10 reasons inflation may stay elevated
And if it does, the world becomes a more dangerous place for investors.
The biggest single question facing the stock and bond markets this year isn’t Covid or midterm elections or China. It’s inflation. And I can think of 10 reasons it’s unlikely to ease to the Fed’s 2% target anytime soon. Far from it.
No. 1: Global CPI is 5.9%. The fact that inflation is happening not just in the U.S. but everywhere makes it much more likely to be sticky.
No. 2: There’s been a very noticeable shift in public opinion in favor of labor over management, government regulation over free markets, on-shoring over off-shoring, and protectionism over free trade. Every single one of those trends is inflationary.
No. 3: Wage increases show no signs of slowing down. Unemployment claims are at a 52-year-low, and the Conference Board says companies are planning pay raises in 2022 that are double what they’ve been in recent years. Here’s an example of what I mean: when John Deere union workers went on strike, the company offered a 23% pay raise.
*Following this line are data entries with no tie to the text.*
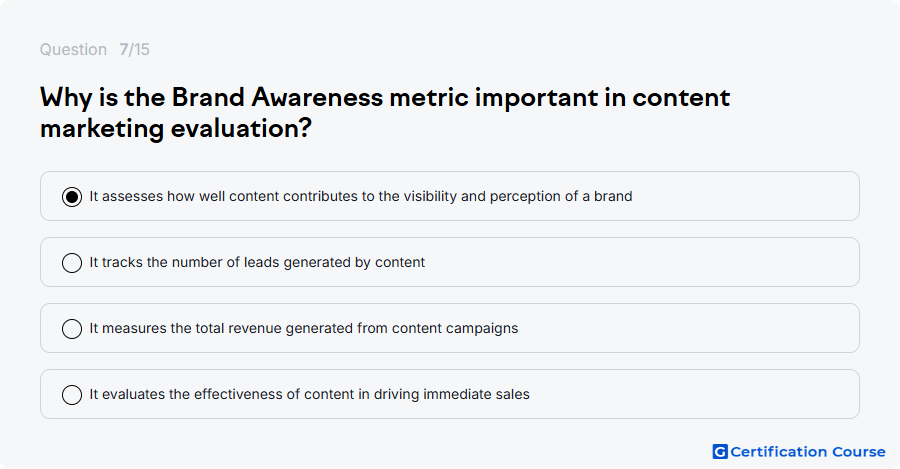Image resolution: width=900 pixels, height=469 pixels.
Task: Select radio button for immediate sales answer
Action: [72, 395]
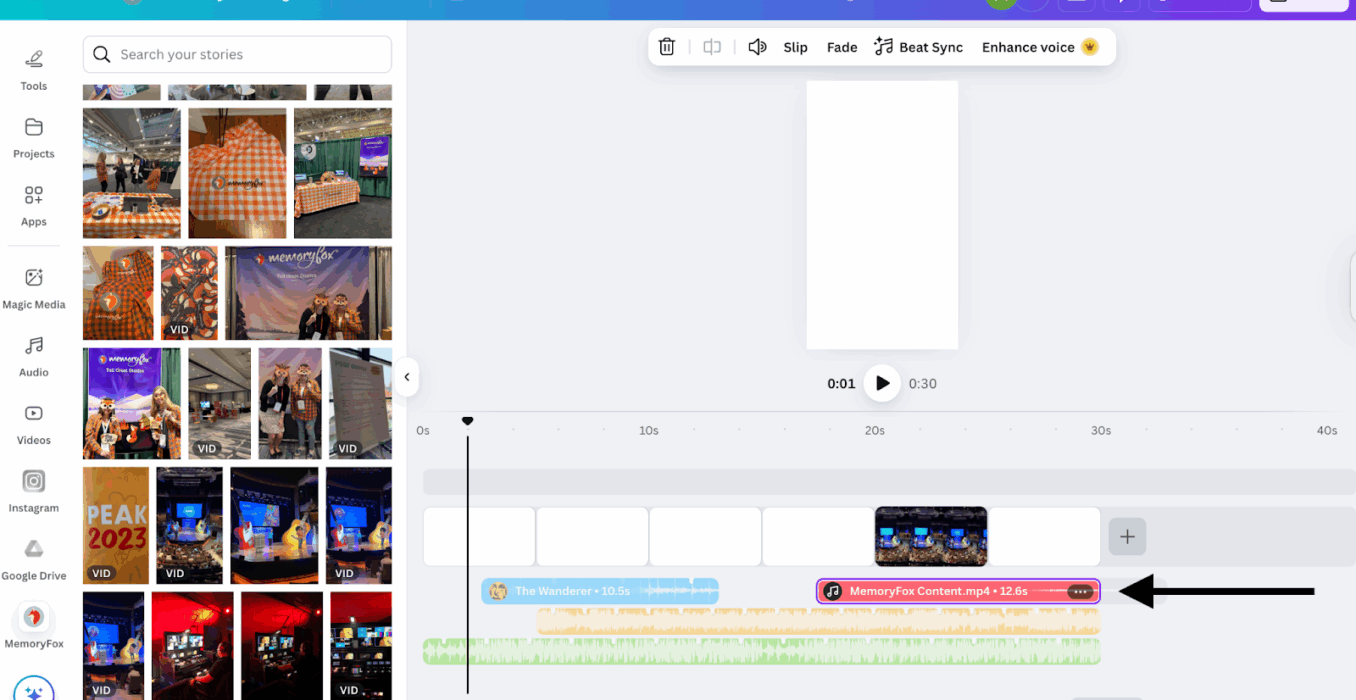
Task: Delete the selected audio clip with trash icon
Action: point(667,47)

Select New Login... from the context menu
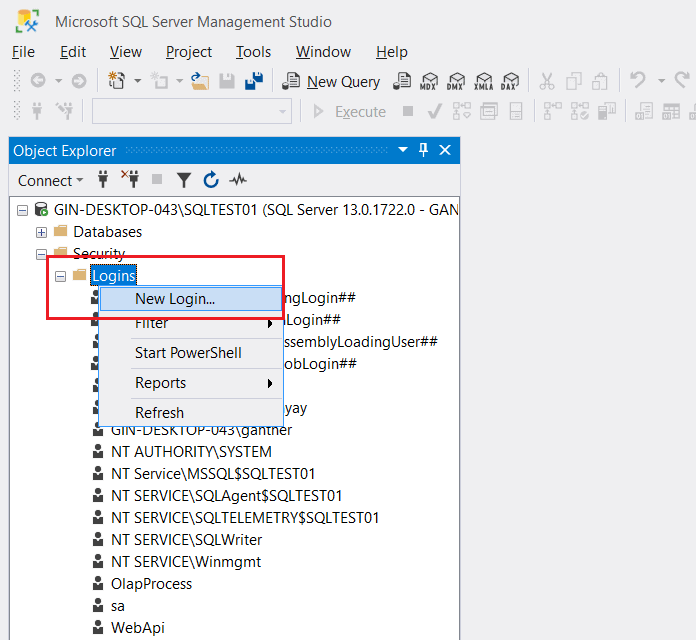tap(175, 298)

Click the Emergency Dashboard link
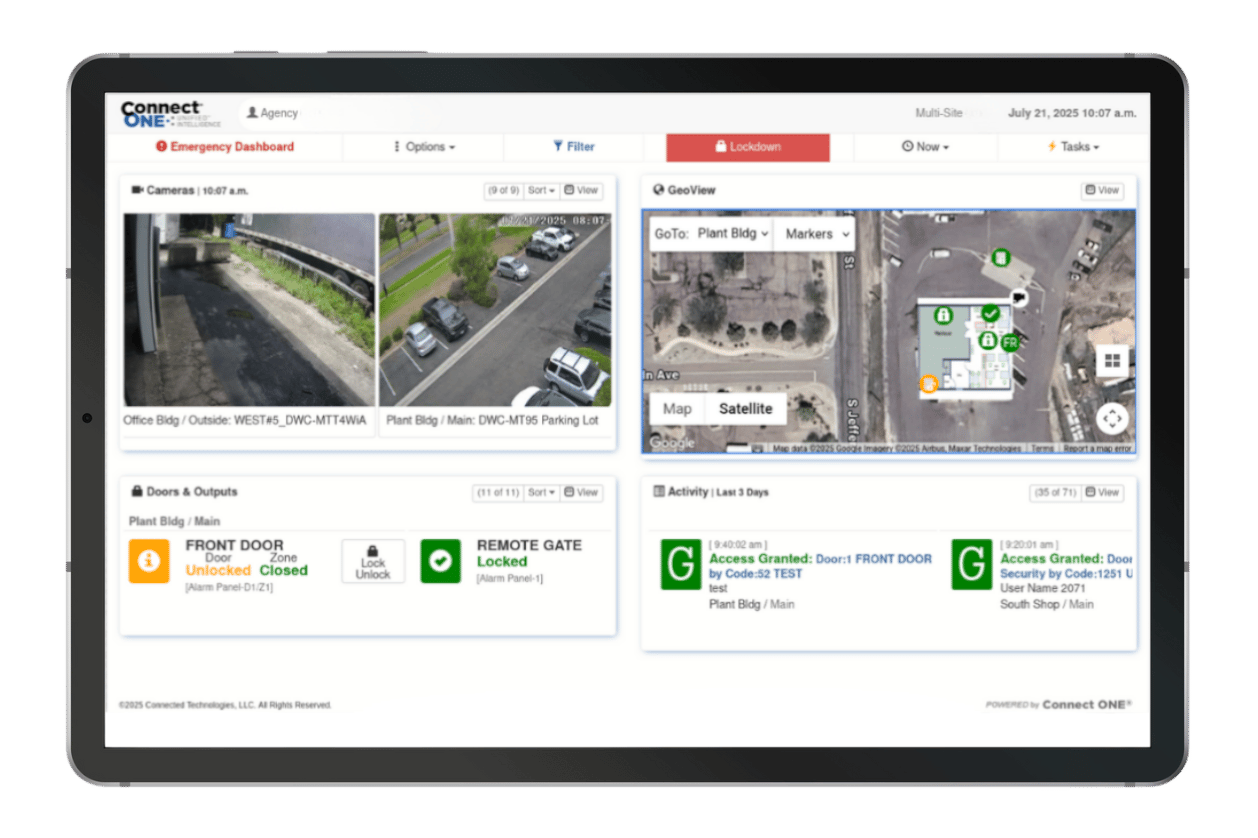224,146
The union said, “no thanks” and eventually got a 40% pay raise … and a cost-of-living adjustment for future years.
No. 4: While supply chain bottlenecks eventually will get resolved, it won’t be because of a sudden surge in infrastructure development. The way the supply chain gets fixed is by raising prices enough to kill demand, which will feed inflation.
No. 5: History. I’m old enough to remember that back in the 1970s, there was massive spending to fight air and water pollution at a time when inflation already was running hot; now we’re likely to see massive spending to fight climate change at a time when inflation already is running hot.
No. 6: The economy is in great shape. Even after the Fed begins tightening, the real fed funds rate will still be negative for a long time. Rates generally don’t become restrictive for growth until the real fed funds rate is a positive 1%-2%.
No. 7: The late Milton Friedman, a Nobel-winning economist who ushered in the era of monetarism, said inflation is “too much money chasing too few goods and services.” If he’s right, we need to be on high alert because M2 (a broad measure of the money circulating in the U.S.) has surged 41% over the past two years, a record by a wide margin. And money supply is up 25% in Europe and 30% in China, so again this is a global phenomenon.
No. 8: 40% of CPI is housing, and I don’t have to tell you that home prices and rents have been going through the roof, so to speak. (And their feed into inflation tends to lag, so this effect isn’t slowing anytime soon even if home prices start to moderate.)
No. 9: This is kind of off-the-wall, but higher inflation helps in our economic war with China. Higher inflation in the long run results in a weaker dollar, and a weaker dollar could price Chinese exports out of the market and raise the price China pays for energy and food.
And finally, No. 10: Another history lesson. Back in the ’70s, everyone thought that inflation’s spike would be transitory, that it was a one-off deal caused by an OPEC oil embargo. But that’s because people were used to low inflation in the ’50s and ’60s.
Because we’re so conditioned to inflation always being low, there’s a risk we’re falling into that same mental trap today. But eventually, just as in the ’70s, investors and the public could start seeing the world differently, as a place with inflation in it. In a recent poll, people listed Covid as their second-biggest worry, behind higher prices.
Emotional changes are hard to predict and can take a while to develop, but when they do, inflation expectations tend to become embedded in business and consumer psychology. And they tend to become a self-fulfilling prophecy as everyone buys more now to fend off higher prices later. The only real fix to that is a painful recession, typically brought on by rapid and large rate increases by the Fed.
So, bottom line, I’m worried that inflation won’t settle back down to 2% anytime soon. And this could make the world a much more dangerous place for investors. Sustained, elevated inflation—and the medicine necessary to ultimately beat it back—rarely, if ever, is friendly for stocks or bonds.